Che, al di là dello splendido significato (salvatore o protettore di uomini, anche se non ricordo di avere mai salvato o protetto neanche una formica) è sempre stato piuttosto diffuso; in ogni classe che ho frequentato a scuola ad esempio ce n’erano almeno altri due o tre, più un paio di Alessio/a. Così succedeva spesso che ad ogni ‘Ale’ urlato da chiunque nel cortile ci si voltasse minimo in quindici, ragion per cui io finivo immancabilmente per essere etichettato come “quello scuro” oppure “quello basso”, o, più spesso e volentieri, Guastino. Persone a cui è andata forse in maniera peggiore ne ho conosciute diverse. Una stravagante compagna di università, ad esempio, origini siciliane, capelli cortissimi rosso fuoco e un numero imprecisato di piercing, che si era presentata a noi tutti, e solo così pretendeva essere chiamata, con cinque semplici lettere, Sassa. E se non fosse stato per il nostro docente di filosofia antica, dal buffo accento tedesco, che un giorno decise a sorpresa, durante una lezione, di fare l’appello degli iscritti, sarei forse invecchiato con la convinzione che il vero nome di Sassa fosse in realtà Sabrina o Samuela, e non di certo, come risultò invece essere, Crocifissa.
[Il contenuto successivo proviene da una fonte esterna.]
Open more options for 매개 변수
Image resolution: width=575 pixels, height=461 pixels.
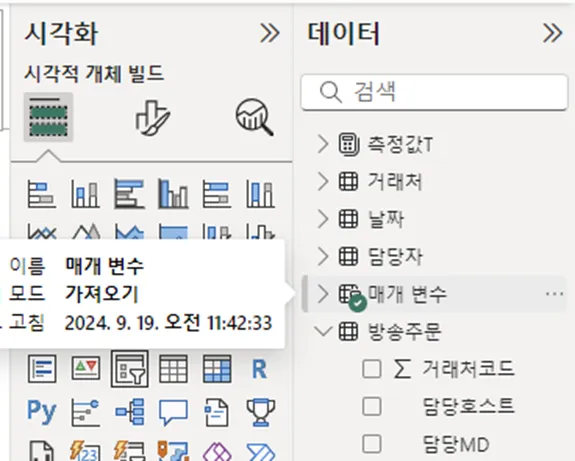pos(554,294)
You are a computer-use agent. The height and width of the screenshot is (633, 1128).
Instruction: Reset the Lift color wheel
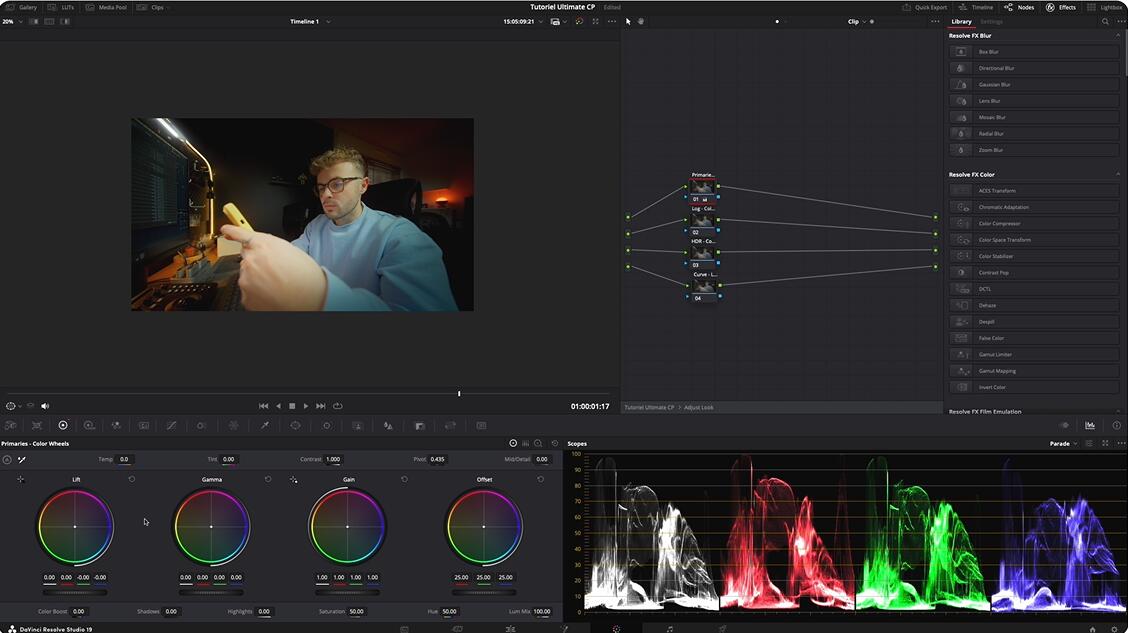tap(132, 479)
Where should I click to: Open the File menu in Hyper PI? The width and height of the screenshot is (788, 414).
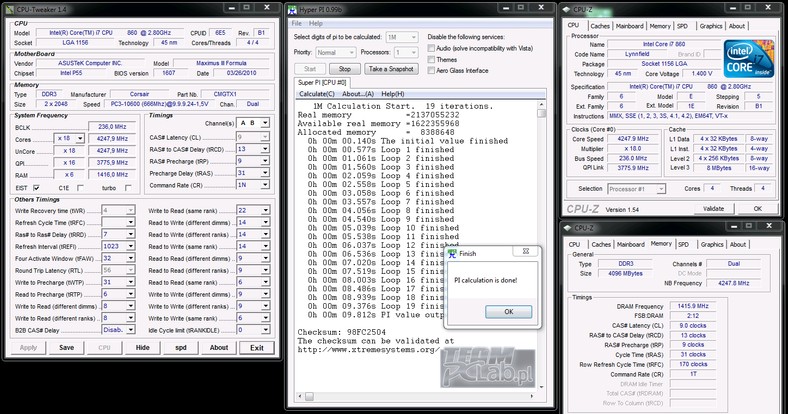296,23
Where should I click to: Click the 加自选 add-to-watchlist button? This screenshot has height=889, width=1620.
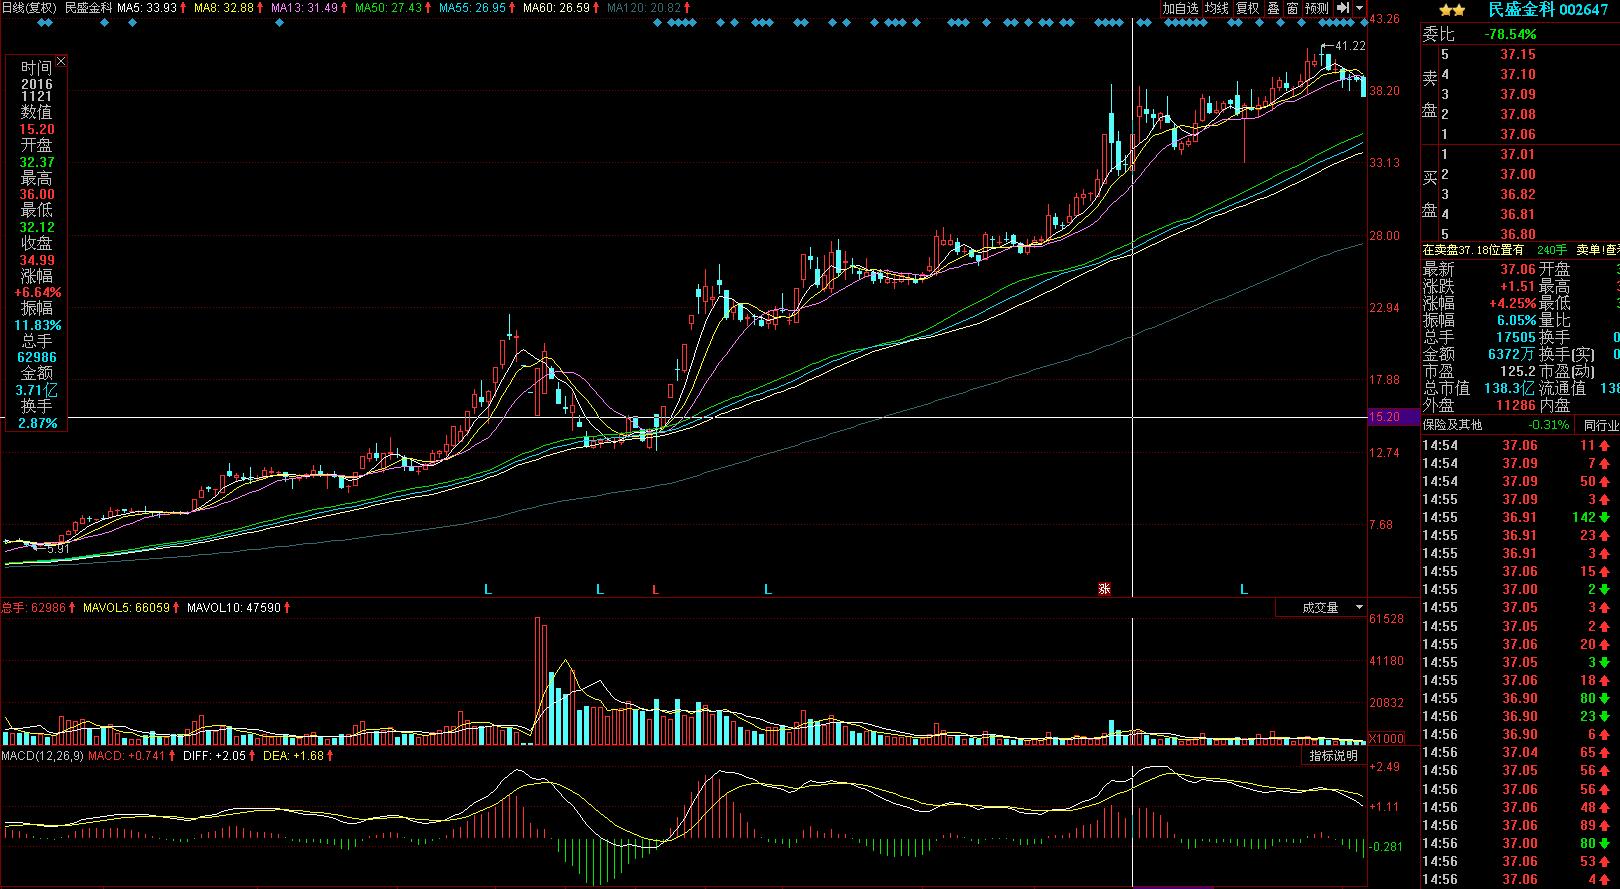tap(1180, 8)
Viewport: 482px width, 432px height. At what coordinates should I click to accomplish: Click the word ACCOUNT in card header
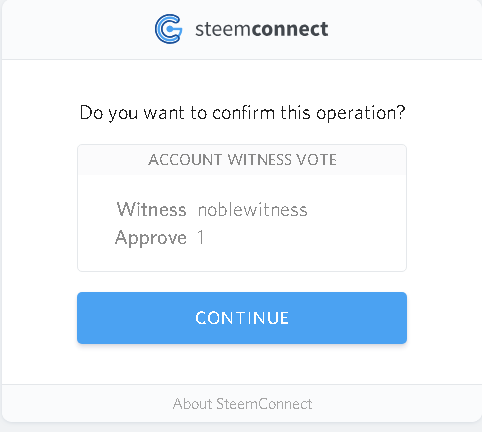(x=185, y=160)
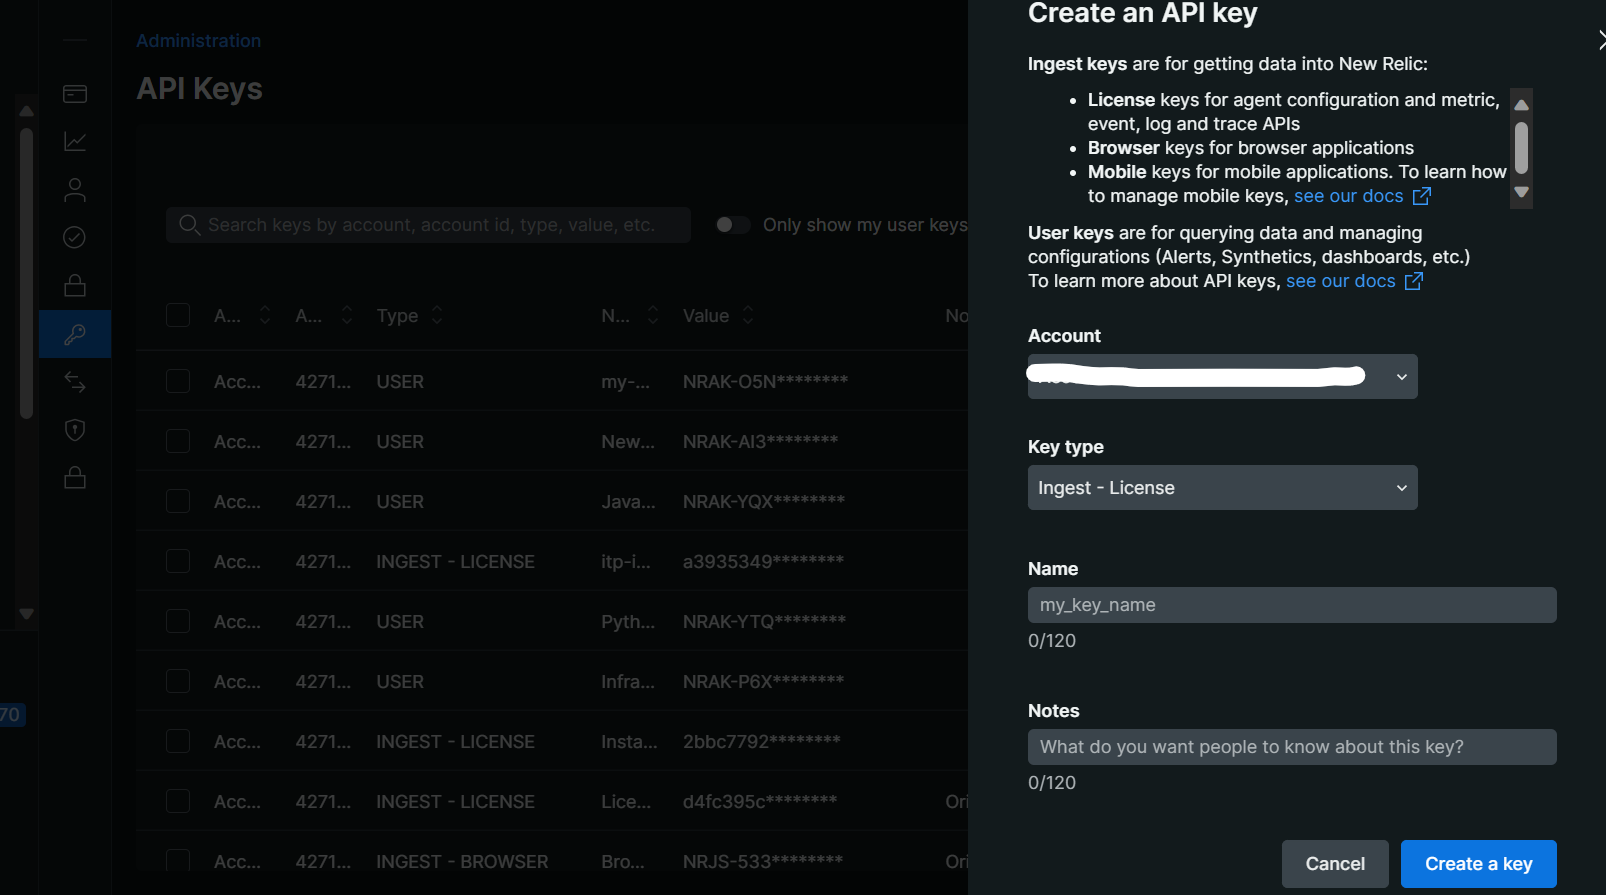Screen dimensions: 1606x895
Task: Click the search magnifier icon
Action: click(x=189, y=225)
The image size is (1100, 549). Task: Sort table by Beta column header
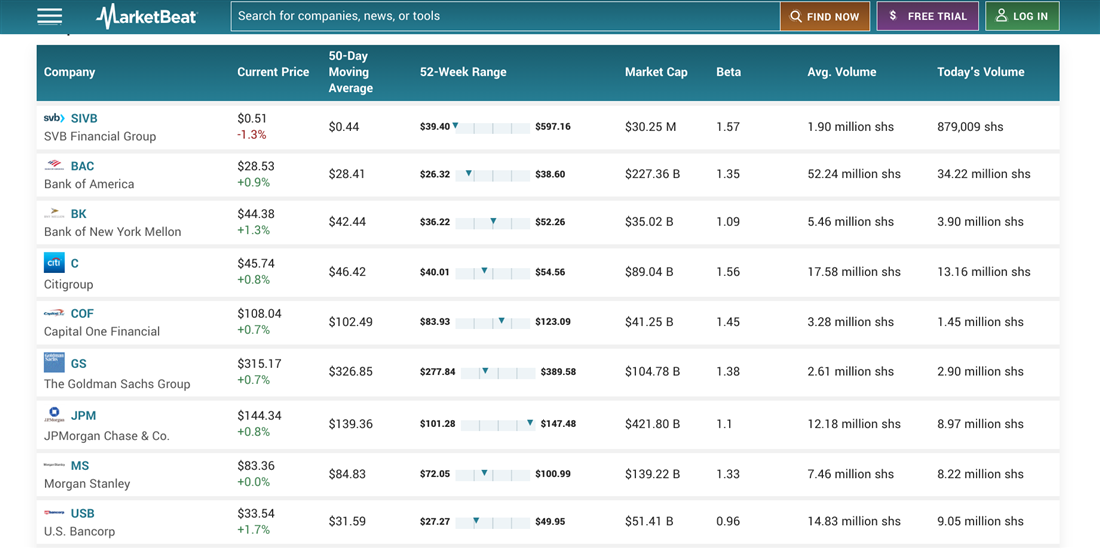click(x=728, y=72)
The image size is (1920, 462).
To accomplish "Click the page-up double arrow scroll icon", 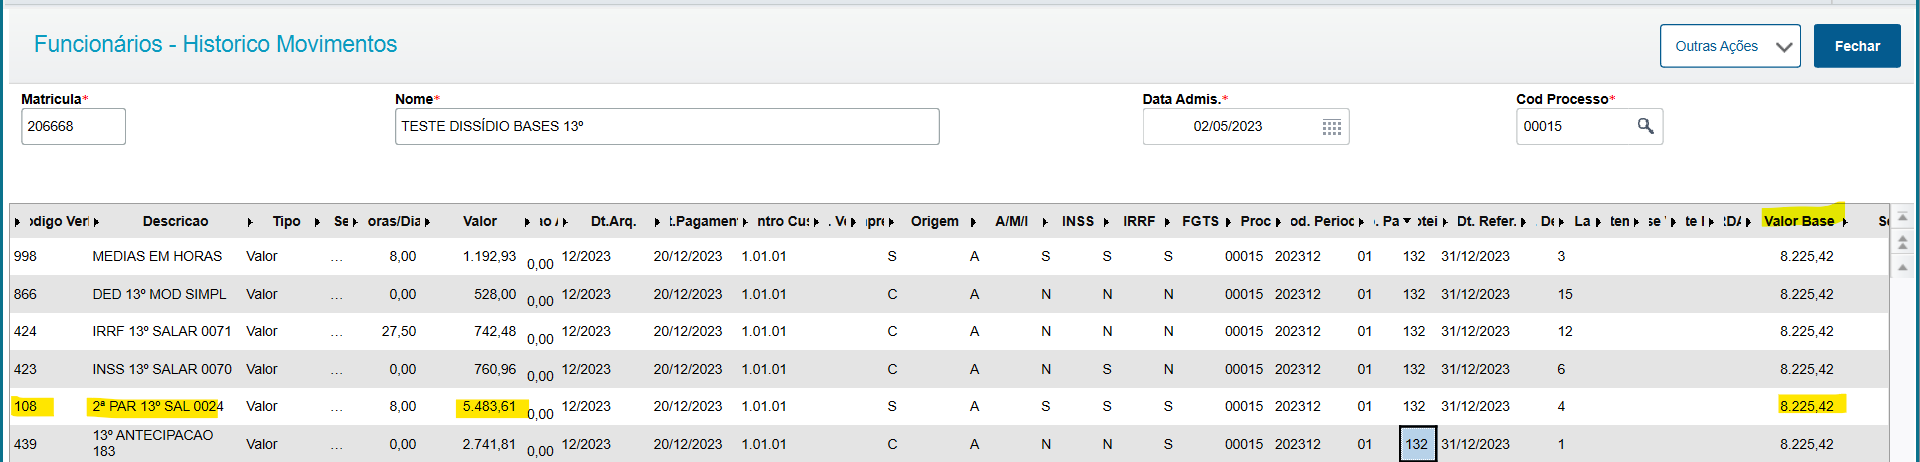I will [1902, 242].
Tra le cause principali di certi, irreparabili, danni, proprio la devozione religiosa ha da sempre avuto la sua parte (generando perle come Fede o Luce), al pari di alcune inevitabili tradizioni familiari (“sai, era il nome di mio nonno, c’avrebbe tenuto”) oppure di uno spiccato gusto per l’esotismo (del tipo Jonathan o Swami) come infine l’improvvisa fascinazione per alcuni personaggi televisivi (ricordo di aver conosciuto a suo tempo anche un Sandokan). Senza dimenticare poi che sono soprattutto gli stessi esponenti del mondo dello spettacolo a dare il meglio di sé quando si tratta di scovare un nome inconsueto per la propria prole. In questi giorni, alla schiera delle varie Lourdes Maria (figlia di Madonna, tanto per tornare in tema di religiosità), Apple (figlia invece degli, ormai ex, Gwyneth Paltrow e Chris Martin), Chanel (Totti) e Suri (Cruise) si è infatti aggiunto Maddox Prince, primogenito dell’ex – velina Melissa Satta e del calciatore ghanese Kevin Boateng; scelta a metà tra un supereroe dei fumetti e un medicinale per il bruciore di stomaco. Nomen omen, recita un vecchio motto latino: il destino è già scritto nel nome. Un destino che, in questi casi, può soltanto migliorare.